P/Es are misleading, though simplicity makes the P/E ratio one of the most commonly used valuation metrics. Read on to see the problems with P/E and how we apply a better measure of value. #WednesdayWisdom 1/15
The flaws with P/E ratio begin with the denominator – earnings. Accounting earnings are unreliable for two reasons: 2/15
1. Accounting rules changes - shifts in rules change reported earnings when there’s no change in the business.

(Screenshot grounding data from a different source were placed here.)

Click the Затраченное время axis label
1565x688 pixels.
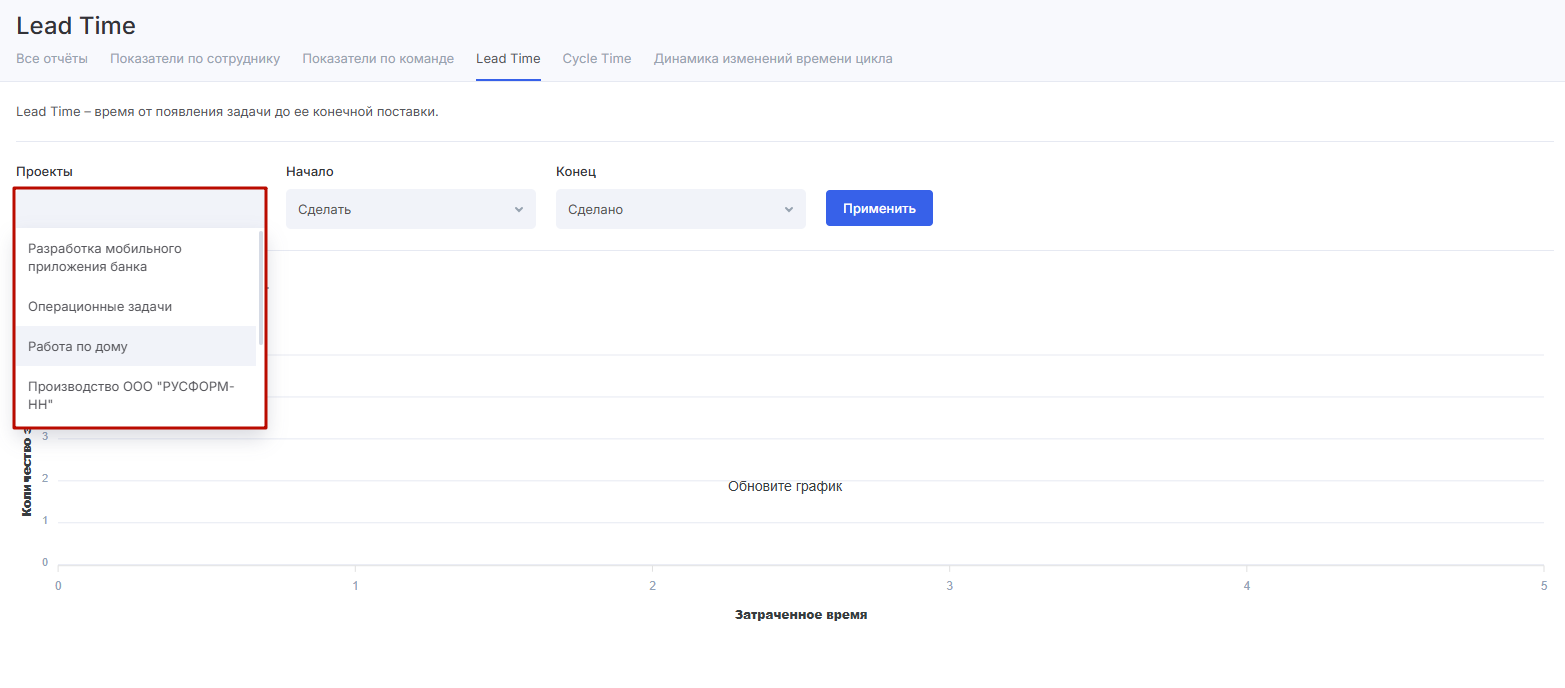coord(800,615)
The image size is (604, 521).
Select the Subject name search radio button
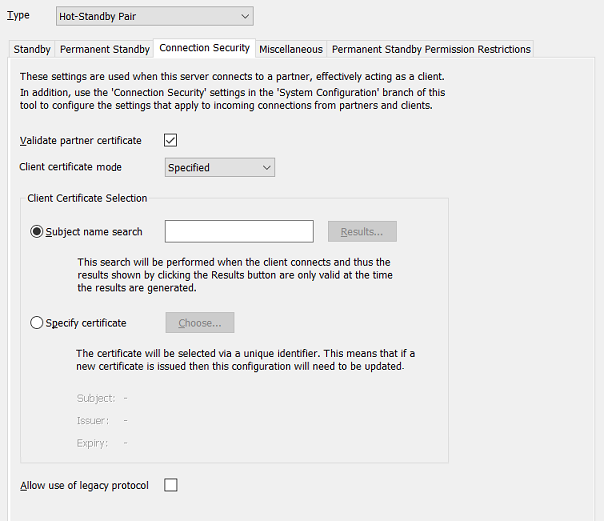point(37,232)
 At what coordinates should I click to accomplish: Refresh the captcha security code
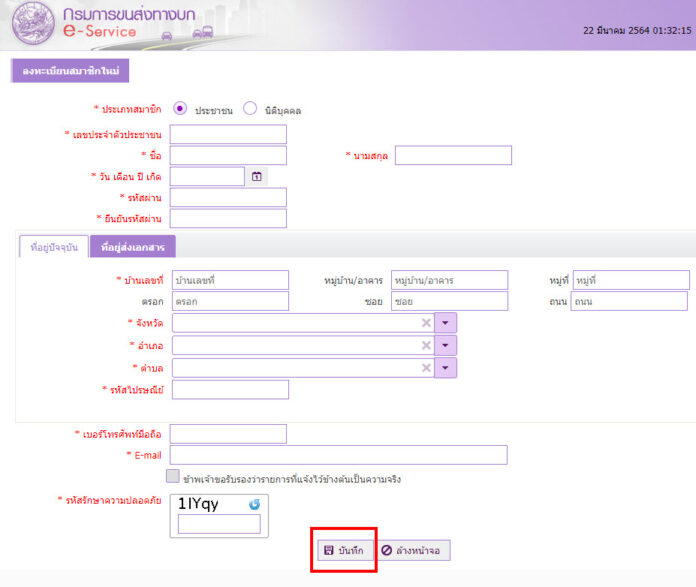254,504
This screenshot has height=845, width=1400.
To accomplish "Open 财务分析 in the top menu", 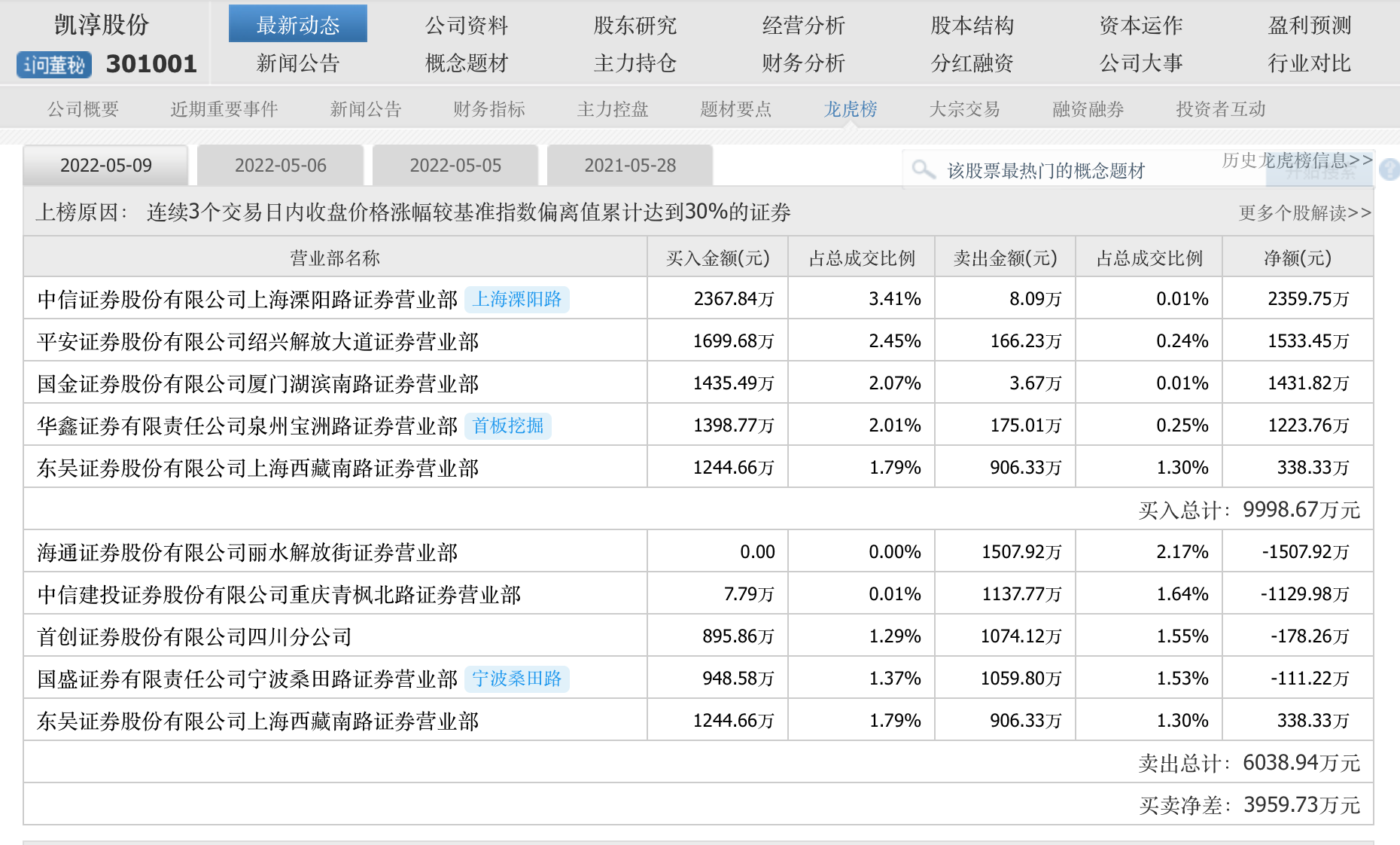I will (x=803, y=63).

2. Accounting rules manipulations – loopholes in the rules make it easy for executives to mislead.

3/15
Empirical research shows accounting earnings have almost no impact on long-term valuations. Additionally, P/E ratios ignore assets and liabilities that have a material impact on valuation. 4/15
If accounting earnings actually drove valuations, then companies with high EPS growth should command higher multiples. Conversely, companies with low or negative EPS growth should have lower PE multiples. As the image below shows, there is no such correlation. 5/15
The R2 value of 0.3% in the image above means that EPS growth over the past five years is statistically insignificant in explaining the difference in P/E ratios between stocks in the S&P 500. 6/15
Instead of P/E, ROIC is the primary driver of differences in stock valuations. The image below shows that ROIC explains 53% of the differences in the Enterprise Value/Invested Capital ratio (a cleaner version of the price-to-book ratio) for S&P 500 stocks. 7/15
The R2 value of 53% in the image above means ROIC explains over half of the difference in valuations between stocks in the S&P 500. This correlation means companies that improve their ROIC are more likely to see their stock prices rise. 8/15
It’s understandable why investors might think that accounting earnings drive stock prices. After all, you tend to see stock prices go down when companies miss earnings expectations and go up when they beat expectations 9/15
Headline numbers can have an immediate and dramatic influence on stock prices. The key word in that sentence is “immediate”. A big increase in EPS might drive short-term gains in stock prices, but it doesn’t create long-term value. 10/15
Investors need to be looking at ROIC rather than EPS, and they need to recognize that a P/E multiple tells you next to nothing about the actual value of a stock. 11/15
Our models and calculations, including our ROIC calculation, are 100% transparent because we want clients to know how much diligence we do to give them the best earnings quality and valuation models in the business. Learn all about our models here: newconstructs.com/education/mode… 12/15
And our models and calculations are 100% the best in the business according to @J_Fin_Economics @EY_US @HarvardHBS @MITSloan newconstructs.com/proof-of-the-s…. 13/15
Get all the details on the problems with P/E ratios at the page below.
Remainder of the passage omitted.